Pixel coordinate grounding data:
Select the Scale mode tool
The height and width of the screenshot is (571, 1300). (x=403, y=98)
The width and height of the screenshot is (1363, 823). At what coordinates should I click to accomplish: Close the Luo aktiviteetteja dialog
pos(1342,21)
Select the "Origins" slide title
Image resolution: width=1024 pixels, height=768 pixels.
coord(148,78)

TO DO: Quote each line above in full, word for word.

RESPONSE TO THE EXERCISE:
Select the Scale mode tool
The height and width of the screenshot is (571, 1300). (x=403, y=98)
The width and height of the screenshot is (1363, 823). At what coordinates should I click to accomplish: Close the Luo aktiviteetteja dialog
pos(1342,21)
Select the "Origins" slide title
Image resolution: width=1024 pixels, height=768 pixels.
coord(148,78)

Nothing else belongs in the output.